Quote the part of the listing that opens with the line containing "Click the 131.44 horizontal line price tag" and closes with the line containing "The image size is (1533, 876).", reproducing each line precisely.

** Exercise data **

§

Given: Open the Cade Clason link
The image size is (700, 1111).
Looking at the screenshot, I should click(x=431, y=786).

§

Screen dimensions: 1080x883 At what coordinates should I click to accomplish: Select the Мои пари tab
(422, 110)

§

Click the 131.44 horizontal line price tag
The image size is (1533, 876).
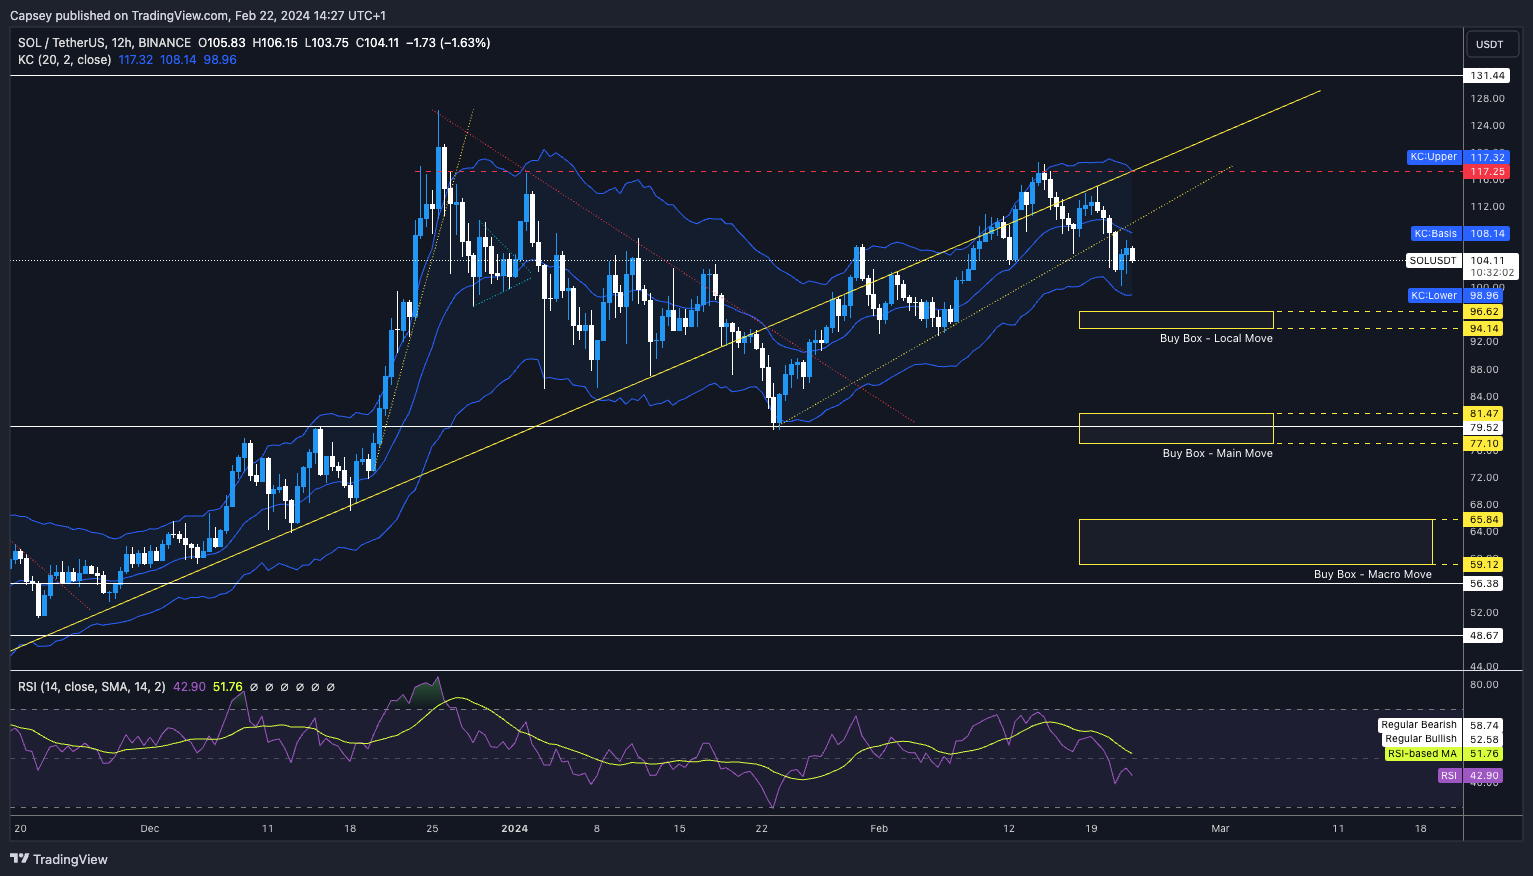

§

** Reply to the task **
Click the 131.44 horizontal line price tag
The image size is (1533, 876).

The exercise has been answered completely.